Assistance Publique - Hôpitaux de Paris

Status and phase

Enrolling
Phase 3

Conditions

Symptomatic Lumbar Spinal Stenosis

Treatments

Other: Home-based cycling program
Other: usual care

Study type

Interventional

Funder types

Other

Identifiers

NCT04075539
2023-A00601-44 (Other Identifier)
P160147

Details and patient eligibility

About

The main objective of the study is to compare the efficacy on back-specific activity limitations at 4 months after-randomisation of home-based cycling using connected ergometric bicycles associated with usual care to usual care.

Full description

Lumbar spinal stenosis is a prevalent and disabling condition in elderly people. Lumbar spinal stenosis results in back and leg pain when standing and walking (radicular claudication), while symptoms regress in sitting position. The inability to stand or walk significantly impairs functioning and health-related quality of life of elders, and has an important healthcare cost.

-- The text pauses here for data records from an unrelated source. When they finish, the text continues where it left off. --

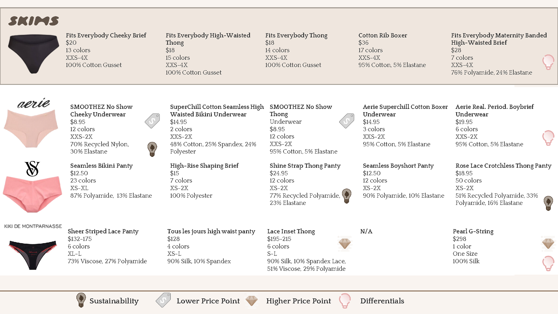This screenshot has width=558, height=314.
Task: Click diamond icon beside Lace Inset Thong
Action: (x=345, y=243)
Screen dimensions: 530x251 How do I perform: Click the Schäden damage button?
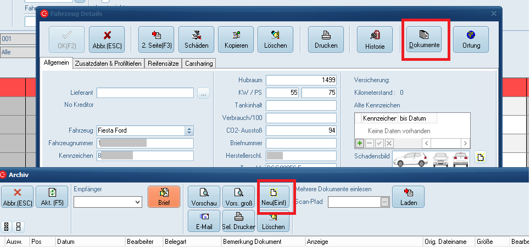coord(196,39)
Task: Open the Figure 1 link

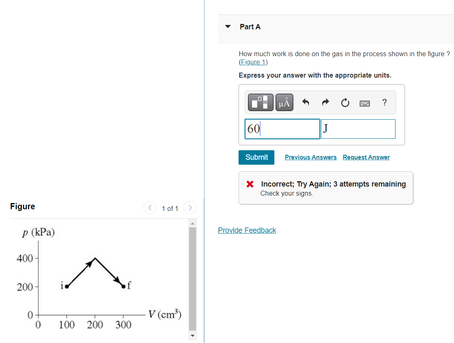Action: point(253,62)
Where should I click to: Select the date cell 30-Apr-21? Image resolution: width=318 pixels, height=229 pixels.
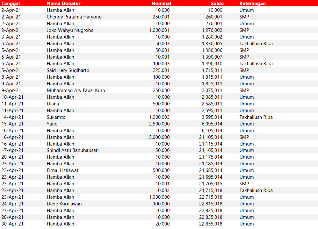(x=12, y=224)
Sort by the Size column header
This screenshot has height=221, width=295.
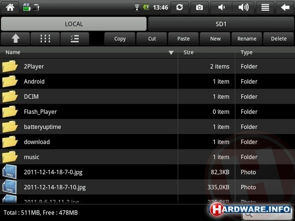click(188, 53)
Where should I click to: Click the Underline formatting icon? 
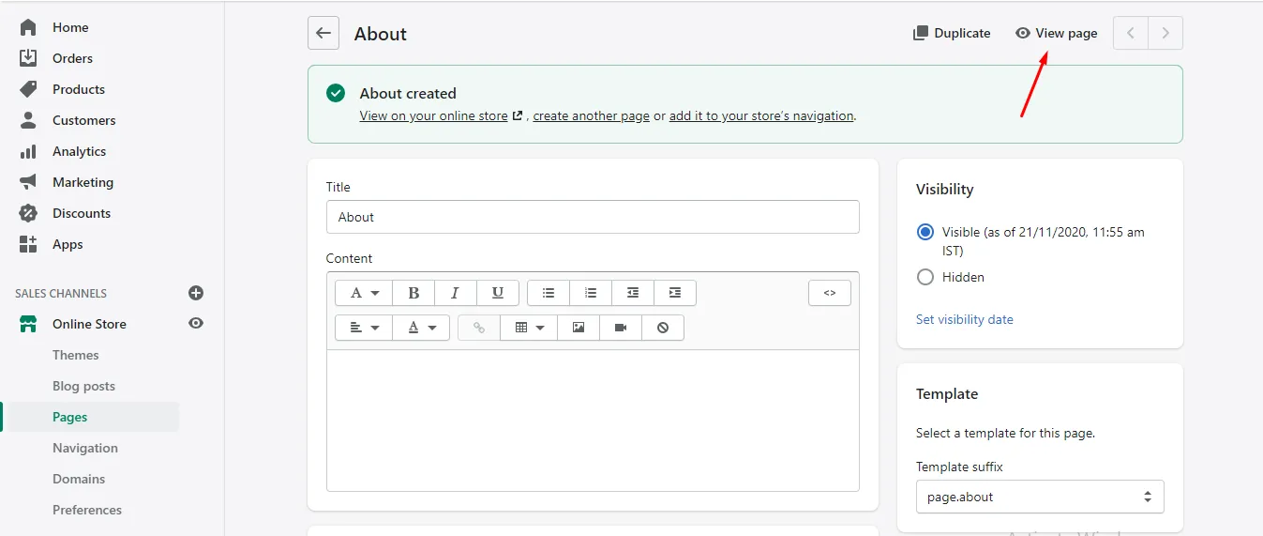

The 2 main treatment options for lumbar spinal stenosis are conservative or surgical treatments. Previous data suggested that laminectomy may be more effective on pain and function than conservative therapy. However, the benefit-risk balance of surgery should be carefully considered in this population with numerous co-morbidities, and evidence is inconsistent. Therefore, conservative therapy is usually the first line option. Data regarding exercise therapy are scarce. Flexion-based exercises are usually recommended. A pilot study suggested that flexion-based endurance training program, namely cycling, could be an effective and safe method to improve pain, function and health-related quality of life in elderly people with chronic lumbar pain. However, barriers to adhering to the program were detected and might have influenced clinical endpoints. Non-pharmacological interventions in spinal conditions are not 'one-size-fits-all' and measures to enhance adherence have to be applied.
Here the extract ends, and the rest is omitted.